Every question in The BIG BIG Book provides your couples therapist with essential information they need in order to help both of you.
Let's face it. Few of us actually ENJOY filling out forms. But The BIG BIG Book is different.
A bad marriage is every bit a team sport as a successful marriage. However, in a good marriage you're on the same team, and in a bad one you're on opposing sides. So when we look at The BIG BIG Book, we read your stories side-by-side. We want to know which side you're on.
Each and every question provides your therapist with a blueprint, a guideline to help you get on the same team.
But not all questions are about your relationship. We want to know something about you, as a person, too. We want to know about your stresses and troubles. We want to know about work pressures and health ailments. We want to know about your children, stepchildren and grandchildren. Every question focuses our understanding of you as a total person, with a complicated life and complex motives.
All of these things are important for us to know.
It is a truism to say that our family-of-origin shapes the people we've become today, either by good or bad example. But we don't "psych you out" to point the finger. We need to understand your past to help you make sense of today. Or perhaps to help you understand yourself at bit better.
If you were battered, sexually or emotionally abused, that may not stay in your past. It may be showing up in how open you are to loving others or responding sexually.
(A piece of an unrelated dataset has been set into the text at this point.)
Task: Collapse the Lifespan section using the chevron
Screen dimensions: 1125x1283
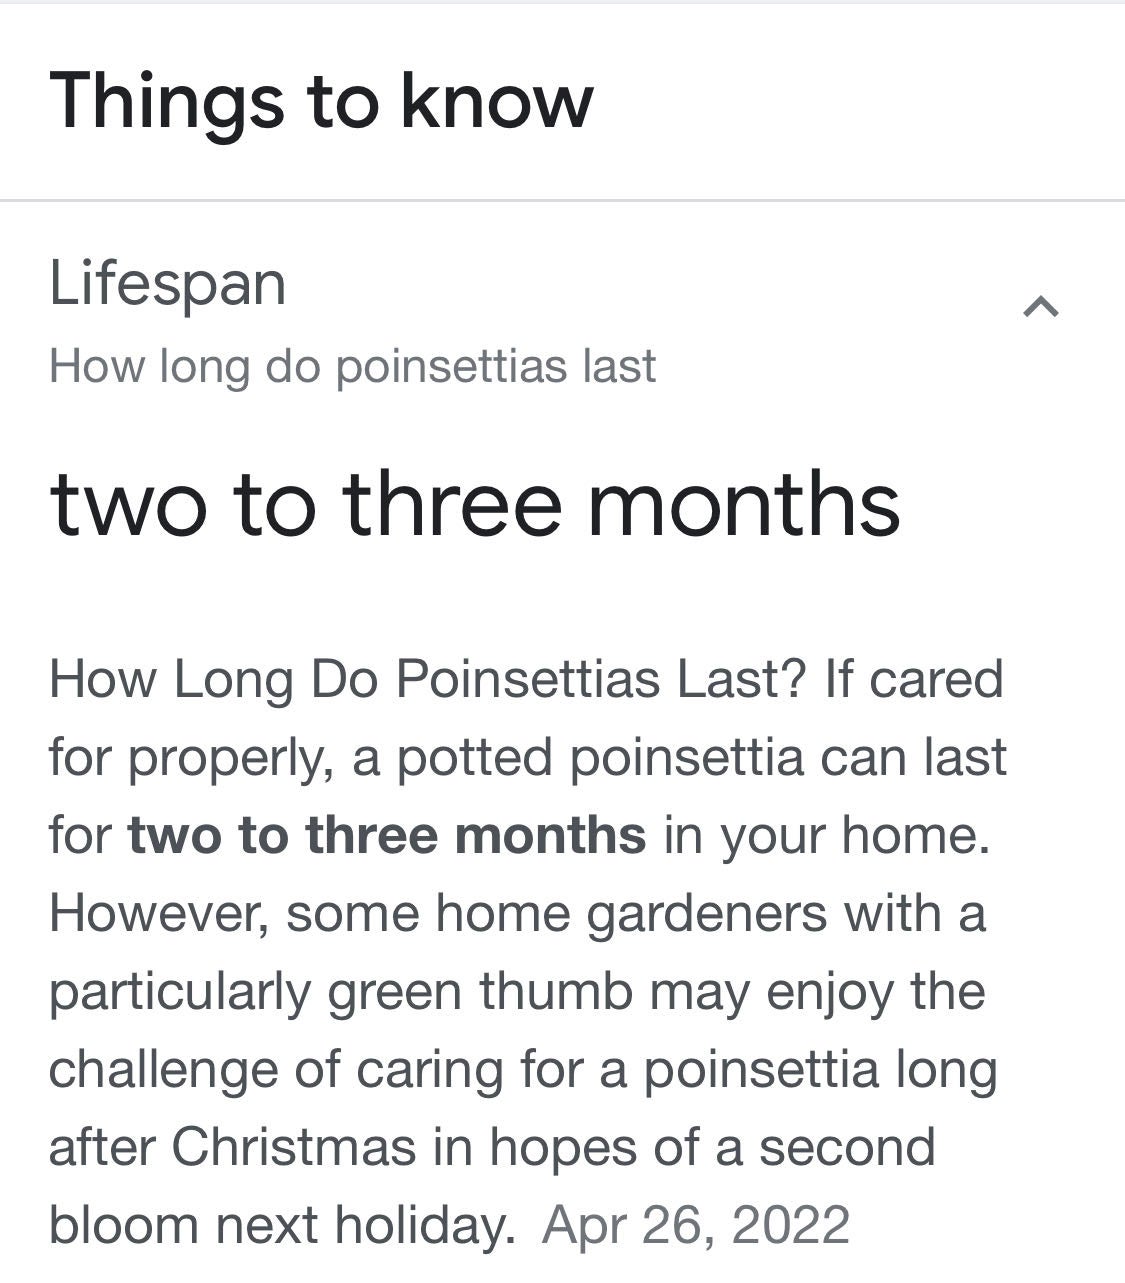Action: point(1040,307)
We're clinicians first. That means we know how to psychotherapeutically treat individuals as well as couples. So we know how issues like depression or anxiety can impact you and your marriage. It is a give-and-take between helping you manage whatever concrete issues you might have, and how you and your partner can work together with those issues, to improve your marriage despite them.
As important as the past is, however, we want you to function better right here, right now. We want you to have a stronger relationship foundation to enjoy more energy, feel more passionate about life and your partner, and look forward to coming home at the end of the day.
Goals don't have to be mutual. One person can have different hopes and dreams from their partner, and that's alright. But how well do you understand your partner's dreams? How well do you understand your own?
In every conflict, science has taught us that there's a dream buried deep inside. Something you hold dear, and cannot let go of. Dr. John Gottman calls these your "bones." In a fight, you can't give up your bones. Our job is to help you to articulate those dreams, those values, those "bones."
Then we help both of you to recognize that you CAN have your dreams (in fact you must), in order to become happily married. If you sacrifice what's most precious to you in order to stay married, we haven't done our jobs.
Therefore, The BIG BIG Book has many questions that focus on today, not the past. And also the future...
Some of our couples are best of friends, they just have no sex life. And it's agonizing.
People often believe it's just a matter of lacking "sexual chemistry," but that's not the case.
Sexual chemistry isn't a "hormone" that runs through your system in the presence of a desirable other. Sexual chemistry is a complex set of variables that we understand and work with you on.
The questions about sexuality in the book are both from the Gottman Institute, and created by Dr. Kathy McMahon (Dr. K) to help us understand that "fingerprint" complexity of your sexual desire and passion. Once we understand it, we can help you work to improve your passions.